On 19 Jan 2015, at 5:38am, Wei, Catherine <[email protected]> wrote:
> The time i'm looking at is the duration that function fsync or fdatasync
> executes, it's about 30ms. I don't know wether it's related to linux
> kernel or something related. I've tested it in another kind of set-up
> box and the duration of fsyn is only about 5ms.
> The data being written to is just an insert sql, very little. Every
> time after executing the "insert" sql, database transaction will be
> committed and fsync will be executed during commiting process.
The answer is that the computer you have that says 5s is lying to you.

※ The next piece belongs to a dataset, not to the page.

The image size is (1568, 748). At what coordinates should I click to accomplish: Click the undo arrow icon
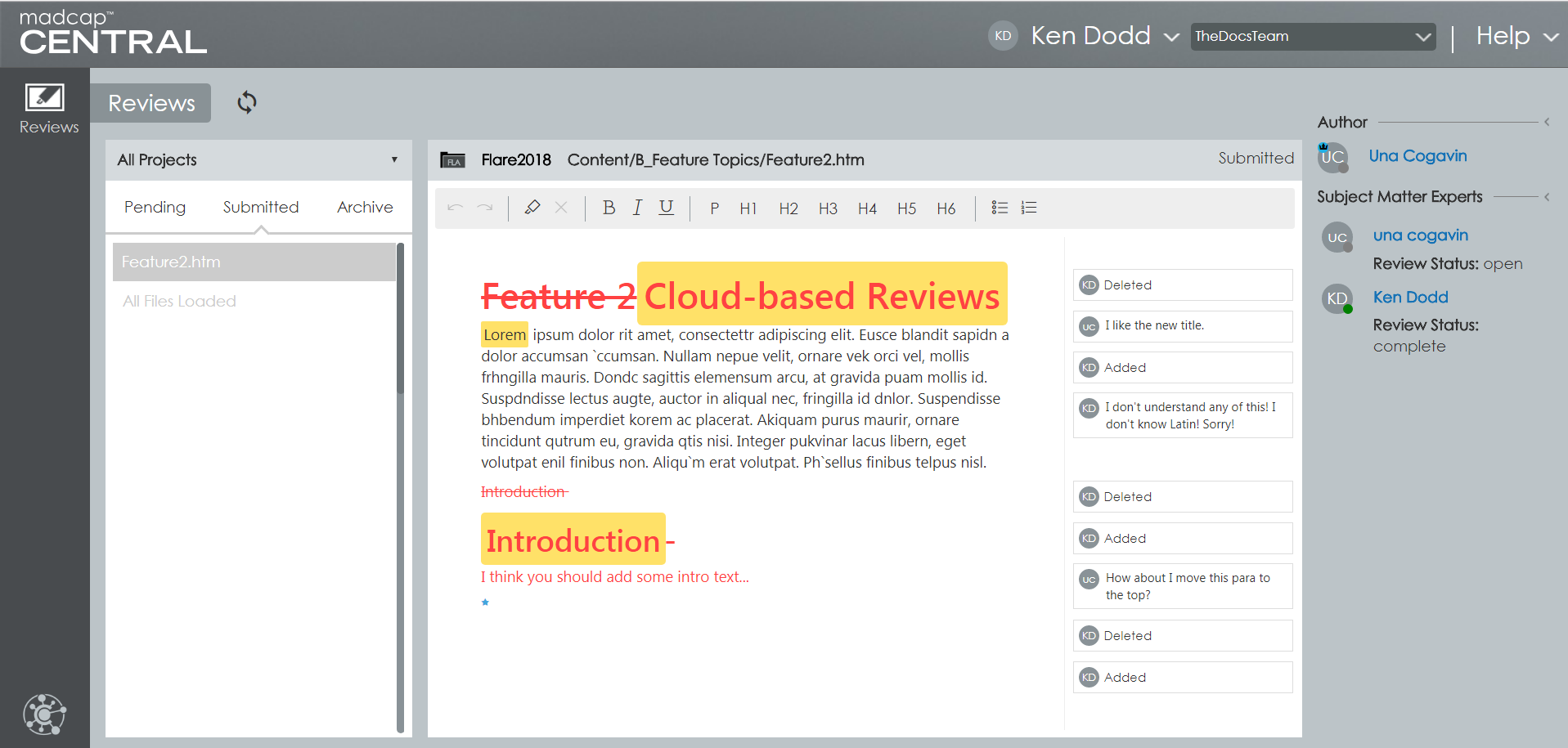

A normal hard disk in a normal computer rotates at 5400 times a minute. This
means it completes one rotation in about 10ms. And that means that waiting for
the right part of the disk to pass under the read/write head takes an average
of 5ms.
Committing a transaction involves SQLite writing to the disk in a number of
different places: it has to move the transaction from the journal file to the
database file which involves at least two read and two write commands, usually
more than that. (I do not know enough about SQLite to know the proper numbers
but I'm sure they are more than that.) With an average latency of 5ms per
access, this means that in the best possible case committing a transaction will
take 20ms. This suggests that the timing of 30ms you're getting from your
second computer is about right.
So why is the first computer lying to you ? Well it's to make itself seem
faster. In this case when a 'write' command is issued to the disk drive it is
reporting "finished" immediately, before the change has actually been made to
disk. This doesn't matter when a computer is used for normal desktop purposes
(web browser, word processor) because you might just lose the last few
characters of a word processing file, but it matters a lot in a database like
SQLite because writing one row to a database involves many changes and if
they're not consistent then the database may be corrupted. So for good safety
of data in your database your 30ms computer is the good computer and your 5ms
computer is a bad computer.
It's worth noting that this long delay (30ms) is only for writing a
transaction, not for each change to the database. So
BEGIN
INSERT ...
INSERT ...
INSERT ...
97 more of these ...
END
only involves one long update, not 100 long updates.
Simon.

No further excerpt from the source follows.